→ Exercise
Restate the entries word for word, omitting nothing.

(Dataset records)

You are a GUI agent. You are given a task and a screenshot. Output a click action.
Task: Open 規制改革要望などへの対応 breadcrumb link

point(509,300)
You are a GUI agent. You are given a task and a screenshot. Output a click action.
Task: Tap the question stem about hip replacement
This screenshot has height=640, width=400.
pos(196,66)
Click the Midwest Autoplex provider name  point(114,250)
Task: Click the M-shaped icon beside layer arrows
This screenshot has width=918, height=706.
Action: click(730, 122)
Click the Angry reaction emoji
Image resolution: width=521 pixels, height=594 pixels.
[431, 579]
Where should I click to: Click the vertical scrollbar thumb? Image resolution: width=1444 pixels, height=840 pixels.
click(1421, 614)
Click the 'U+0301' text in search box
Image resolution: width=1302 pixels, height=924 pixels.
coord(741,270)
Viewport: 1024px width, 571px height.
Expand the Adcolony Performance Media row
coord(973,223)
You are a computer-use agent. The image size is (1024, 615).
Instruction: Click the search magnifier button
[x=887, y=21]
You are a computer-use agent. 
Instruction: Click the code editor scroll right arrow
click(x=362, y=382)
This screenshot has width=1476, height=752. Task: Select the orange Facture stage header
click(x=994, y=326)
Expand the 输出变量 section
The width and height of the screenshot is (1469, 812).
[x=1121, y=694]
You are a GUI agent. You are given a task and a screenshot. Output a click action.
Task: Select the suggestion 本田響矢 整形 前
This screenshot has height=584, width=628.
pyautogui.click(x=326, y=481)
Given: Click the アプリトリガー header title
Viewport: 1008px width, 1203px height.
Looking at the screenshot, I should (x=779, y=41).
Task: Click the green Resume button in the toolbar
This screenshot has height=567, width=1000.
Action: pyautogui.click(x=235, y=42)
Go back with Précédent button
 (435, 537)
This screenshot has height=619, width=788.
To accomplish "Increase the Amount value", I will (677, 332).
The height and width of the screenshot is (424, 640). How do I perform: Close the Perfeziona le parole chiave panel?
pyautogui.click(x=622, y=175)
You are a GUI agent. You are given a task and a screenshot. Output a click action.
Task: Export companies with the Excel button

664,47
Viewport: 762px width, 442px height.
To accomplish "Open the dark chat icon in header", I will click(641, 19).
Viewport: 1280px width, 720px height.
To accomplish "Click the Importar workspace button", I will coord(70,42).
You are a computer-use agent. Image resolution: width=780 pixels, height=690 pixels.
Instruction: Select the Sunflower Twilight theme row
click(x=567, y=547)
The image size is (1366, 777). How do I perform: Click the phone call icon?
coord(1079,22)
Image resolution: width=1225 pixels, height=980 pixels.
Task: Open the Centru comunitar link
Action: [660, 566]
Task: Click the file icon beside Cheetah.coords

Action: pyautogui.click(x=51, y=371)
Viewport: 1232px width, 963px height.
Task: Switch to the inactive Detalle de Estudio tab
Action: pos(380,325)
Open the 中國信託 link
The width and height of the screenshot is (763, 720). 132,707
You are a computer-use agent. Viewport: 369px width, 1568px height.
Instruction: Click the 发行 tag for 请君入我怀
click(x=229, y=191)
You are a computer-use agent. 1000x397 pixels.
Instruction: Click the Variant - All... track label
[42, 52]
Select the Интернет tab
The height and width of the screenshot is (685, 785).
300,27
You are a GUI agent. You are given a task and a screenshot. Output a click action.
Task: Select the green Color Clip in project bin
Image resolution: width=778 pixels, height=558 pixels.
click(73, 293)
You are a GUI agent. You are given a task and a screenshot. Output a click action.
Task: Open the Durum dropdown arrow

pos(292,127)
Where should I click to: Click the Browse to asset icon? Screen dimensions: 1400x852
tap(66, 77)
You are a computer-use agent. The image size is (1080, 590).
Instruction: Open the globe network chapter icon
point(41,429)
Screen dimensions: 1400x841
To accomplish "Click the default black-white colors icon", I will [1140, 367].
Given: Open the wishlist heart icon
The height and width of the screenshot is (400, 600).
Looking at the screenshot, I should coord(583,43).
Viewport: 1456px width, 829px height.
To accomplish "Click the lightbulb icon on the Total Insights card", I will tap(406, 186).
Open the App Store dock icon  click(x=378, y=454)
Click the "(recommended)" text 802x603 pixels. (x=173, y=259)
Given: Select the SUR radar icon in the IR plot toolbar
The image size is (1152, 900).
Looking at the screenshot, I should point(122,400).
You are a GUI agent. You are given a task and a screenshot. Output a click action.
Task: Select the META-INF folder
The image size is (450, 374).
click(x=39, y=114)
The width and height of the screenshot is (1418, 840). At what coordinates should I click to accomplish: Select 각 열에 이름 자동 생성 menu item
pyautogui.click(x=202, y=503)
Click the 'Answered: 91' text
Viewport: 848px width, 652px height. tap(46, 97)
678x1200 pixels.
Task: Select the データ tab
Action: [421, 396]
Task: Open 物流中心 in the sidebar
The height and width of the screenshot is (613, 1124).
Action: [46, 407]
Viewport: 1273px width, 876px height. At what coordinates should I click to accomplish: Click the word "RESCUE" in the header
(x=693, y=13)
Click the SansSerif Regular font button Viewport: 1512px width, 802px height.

→ Answer to this task
You are a GUI agent. You are given a task and a screenshot. Output a click action.
Task: Open 規制改革要望などへの対応 breadcrumb link

point(509,300)
You are a GUI agent. You are given a task and a screenshot. Output a click action.
Task: Tap the question stem about hip replacement
This screenshot has height=640, width=400.
pos(196,66)
Click the Midwest Autoplex provider name  point(114,250)
Task: Click the M-shaped icon beside layer arrows
This screenshot has width=918, height=706.
Action: click(730, 122)
Click the Angry reaction emoji
Image resolution: width=521 pixels, height=594 pixels.
[431, 579]
Where should I click to: Click the vertical scrollbar thumb? Image resolution: width=1444 pixels, height=840 pixels.
click(1421, 614)
Click the 'U+0301' text in search box
Image resolution: width=1302 pixels, height=924 pixels.
coord(741,270)
Viewport: 1024px width, 571px height.
Expand the Adcolony Performance Media row
coord(973,223)
You are a computer-use agent. The image size is (1024, 615).
Instruction: Click the search magnifier button
[x=887, y=21]
You are a computer-use agent. 
Instruction: Click the code editor scroll right arrow
click(x=362, y=382)
This screenshot has width=1476, height=752. Task: Select the orange Facture stage header
click(x=994, y=326)
Expand the 输出变量 section
The width and height of the screenshot is (1469, 812).
[x=1121, y=694]
You are a GUI agent. You are given a task and a screenshot. Output a click action.
Task: Select the suggestion 本田響矢 整形 前
This screenshot has height=584, width=628.
pyautogui.click(x=326, y=481)
Given: Click the アプリトリガー header title
Viewport: 1008px width, 1203px height.
Looking at the screenshot, I should (x=779, y=41).
Task: Click the green Resume button in the toolbar
This screenshot has height=567, width=1000.
Action: pyautogui.click(x=235, y=42)
Go back with Précédent button
 (435, 537)
This screenshot has height=619, width=788.
To accomplish "Increase the Amount value", I will (677, 332).
The height and width of the screenshot is (424, 640). How do I perform: Close the Perfeziona le parole chiave panel?
pyautogui.click(x=622, y=175)
You are a GUI agent. You are given a task and a screenshot. Output a click action.
Task: Export companies with the Excel button

664,47
Viewport: 762px width, 442px height.
To accomplish "Open the dark chat icon in header", I will click(641, 19).
Viewport: 1280px width, 720px height.
To accomplish "Click the Importar workspace button", I will coord(70,42).
You are a computer-use agent. Image resolution: width=780 pixels, height=690 pixels.
Instruction: Select the Sunflower Twilight theme row
click(x=567, y=547)
The image size is (1366, 777). How do I perform: Click the phone call icon?
coord(1079,22)
Image resolution: width=1225 pixels, height=980 pixels.
Task: Open the Centru comunitar link
Action: [660, 566]
Task: Click the file icon beside Cheetah.coords

Action: pyautogui.click(x=51, y=371)
Viewport: 1232px width, 963px height.
Task: Switch to the inactive Detalle de Estudio tab
Action: pos(380,325)
Open the 中國信託 link
The width and height of the screenshot is (763, 720). 132,707
You are a computer-use agent. Viewport: 369px width, 1568px height.
Instruction: Click the 发行 tag for 请君入我怀
click(x=229, y=191)
You are a computer-use agent. 1000x397 pixels.
Instruction: Click the Variant - All... track label
[42, 52]
Select the Интернет tab
The height and width of the screenshot is (685, 785).
300,27
You are a GUI agent. You are given a task and a screenshot. Output a click action.
Task: Select the green Color Clip in project bin
Image resolution: width=778 pixels, height=558 pixels.
click(73, 293)
You are a GUI agent. You are given a task and a screenshot. Output a click action.
Task: Open the Durum dropdown arrow

pos(292,127)
Where should I click to: Click the Browse to asset icon? Screen dimensions: 1400x852
tap(66, 77)
You are a computer-use agent. The image size is (1080, 590).
Instruction: Open the globe network chapter icon
point(41,429)
Screen dimensions: 1400x841
To accomplish "Click the default black-white colors icon", I will [1140, 367].
Given: Open the wishlist heart icon
The height and width of the screenshot is (400, 600).
Looking at the screenshot, I should coord(583,43).
Viewport: 1456px width, 829px height.
To accomplish "Click the lightbulb icon on the Total Insights card", I will tap(406, 186).
Open the App Store dock icon  click(x=378, y=454)
Click the "(recommended)" text 802x603 pixels. (x=173, y=259)
Given: Select the SUR radar icon in the IR plot toolbar
The image size is (1152, 900).
Looking at the screenshot, I should point(122,400).
You are a GUI agent. You are given a task and a screenshot. Output a click action.
Task: Select the META-INF folder
The image size is (450, 374).
click(x=39, y=114)
The width and height of the screenshot is (1418, 840). At what coordinates should I click to accomplish: Select 각 열에 이름 자동 생성 menu item
pyautogui.click(x=202, y=503)
Click the 'Answered: 91' text
Viewport: 848px width, 652px height. tap(46, 97)
678x1200 pixels.
Task: Select the データ tab
Action: [421, 396]
Task: Open 物流中心 in the sidebar
The height and width of the screenshot is (613, 1124).
Action: [46, 407]
Viewport: 1273px width, 876px height. At what coordinates should I click to accomplish: Click the word "RESCUE" in the header
(x=693, y=13)
Click the SansSerif Regular font button Viewport: 1512px width, 802px height.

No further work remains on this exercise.